Die Hunde würden bald hier sein.
Während Harriet und Jack zur Tür des nächsten Treppenabsatzes eilten, ertönte unter ihnen scharfes, triumphierendes Gebell. Etwas Großes tappte die Treppe hoch.
»Lauf, Harriet!«, drängte Jack.
Sie rannte weiter und erreichte den nächsten Absatz. Die Tür zur obersten Etage war geschlossen. Jack, der hinter ihr zurückgeblieben war, verfehlte im Dunkeln eine Stufe und stürzte. Er rutschte zwei Stufen nach unten. Die Pistole wurde dabei auf den Treppenabsatz geschleudert und landete direkt vor Harriets Füßen. Sie hob die Waffe eilig auf. Als sie sich wieder aufrichtete, bemerkte sie hinter dem Fenster der Treppenhaustür ein Licht.
Die Lichtkegel von Taschenlampen schwenkten durch die Dunkelheit.
»Wir suchen die Etage ab und arbeiten uns dann nach oben vor!«, rief Annishen. »Scheucht sie aus ihrem Versteck.«
Harriet drehte sich um. Jack krabbelte auf sie zu. Hinter ihm bog ein dunkler Schatten um den Treppenabsatz herum und setzte ihm nach. Der Hund knurrte bedrohlich.
Harriet hob die Pistole. Wenn sie abdrückte, würde Annishen
den Schuss hören. Dann würden die Bewaffneten in Sekundenschnelle hier sein.
Sie zögerte einen Moment zu lange.
Mit einem bösartigen Knurren sprang der Hund ihren Mann an.
07:58
Angkor Thom
Seichan beobachtete, wie Gray um den Hauptaltar herumging.

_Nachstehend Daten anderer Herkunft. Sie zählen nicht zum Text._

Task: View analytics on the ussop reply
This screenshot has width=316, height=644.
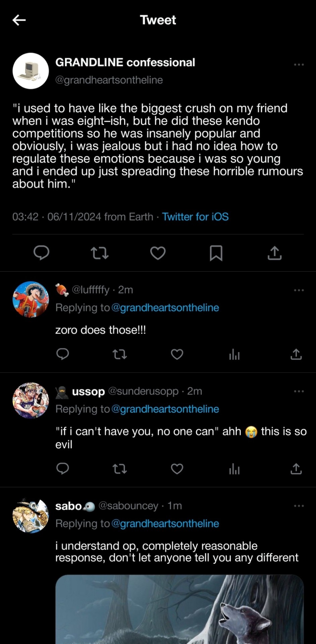Action: [x=234, y=469]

Es hatte fast zwanzig Minuten gedauert, bis sie nach mehreren Versuchen den Weg zur dritten Ebene des Bayon gefunden hatten, wo das Heiligtum lag. Das vier Hektar große Gelände war ein Labyrinth düsterer Galerien, sonnenbeschienener Höfe, niedriger Durchgänge und fast senkrecht abfallender Wände. An den niedrigen Decken stieß man sich den Kopf, manche Wege konnten sie nur im Gänsemarsch bewältigen oder mussten sich sogar an den Wänden entlangdrücken. Viele Gänge endeten in einer Sackgasse.
Als sie das kleine Heiligtum erreichten, waren sie alle mit Staub bedeckt und völlig durchschwitzt. Es war bereits drückend schwül. Jedenfalls hatten sie ihr Ziel erreicht.
»Hier ist nichts«, brummte Nasser mürrisch.